Holy Sonnet VII

Oorspronkelijk gedicht:

HOLY SONNET VII by John Donne

At the round earth's imagined corners blow

Your trumpets, angels, and arise, arise

From death, you numberless infinities

Of souls, and to your scattered bodies go ;

All whom the flood did, and fire shall o'erthrow,

All whom war, dea[r]th, age, agues, tyrannies,

Despair, law, chance hath slain, and you, whose eyes

Shall behold God, and never taste death's woe.

But let them sleep, Lord, and me mourn a space ;

For, if above all these my sins abound,

'Tis late to ask abundance of Thy grace,

When we are there. Here on this lowly ground,

Teach me how to repent, for that's as good

As if Thou hadst seal'd my pardon with Thy blood.

HOLY SONNET VII - Vertaling door Frank Despriet

(At the round earths imagin’d corners, blow your trumpets)

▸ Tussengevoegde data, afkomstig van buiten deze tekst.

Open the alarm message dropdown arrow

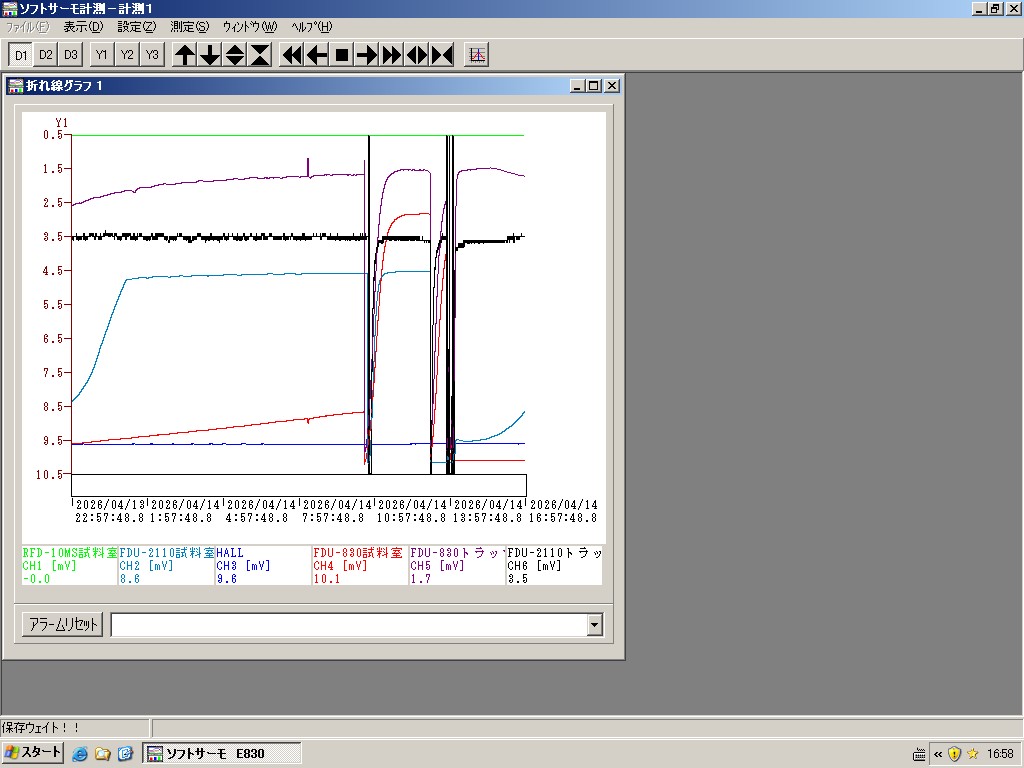(595, 625)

Blaast jullie trompetten aan de verbeelde hoeken

Van de ronde aarde, engelen, en verrijst, verrijst

Opnieuw tot leven, gij, zonder tal of lange lijst

Van zielen, en gaat jullie verspreide lichamen zoeken,

Allen die bleven in de vloed, en zij die brandend vloeken,

Allen die oorlog, ontbering, ouderdom, plaag, despoot,

Wanhoop, wet, toeval, heeft geslacht, en gij die zonder dood

God zult zien, zoals geschreven staat in de boeken.

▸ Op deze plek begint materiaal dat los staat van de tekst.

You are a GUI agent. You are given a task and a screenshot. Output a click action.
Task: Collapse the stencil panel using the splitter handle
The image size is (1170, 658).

Maar laat hen slapen, Heer, laat mij nog wat alleen,

Want, indien boven al dezen mijn zonden steken,

Is het laat om tekens van je gratie af te smeken

Wanneer we ginder zijn; leer me hier tussen het gemeen

Hoe ik moet berouwen, want dat is even goed

Als had je mijn vergiffenis bezegeld met je bloed.

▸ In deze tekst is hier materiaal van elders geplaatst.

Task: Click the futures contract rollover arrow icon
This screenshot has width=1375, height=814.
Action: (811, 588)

HOLY SONNET VII - Vertaling door Arie van der Krogt

(At the round earths imagin’d corners, blow your trumpets)

Laat uit de hoeken van het wereldrond,

Bezuinen klinken, engelen, verrijs,

Opdat die niet te tellen zielenrij,

Weer terug in hun verspreide hulzen komt;

Van wie door vuur verteerd is of verdronk,

Gedood door oorlog, armoe, ziekte, strijd,

Door noodlot, rechtspraak of wanhopigheid,

Of God nog zien zal, nooit de doodssmart vond.

Laat hen nog rusten, Heer, en laat mij rouwen;

Want zou mijn zonde dit te boven gaan,

Dan kan ik straks niet op uw gunst vertrouwen,

Als ik daar ben. Leer in mijn laag bestaan

Mij nu berouw, want dat is net zo goed

Als dat u mij vergeeft, straks, met Uw bloed.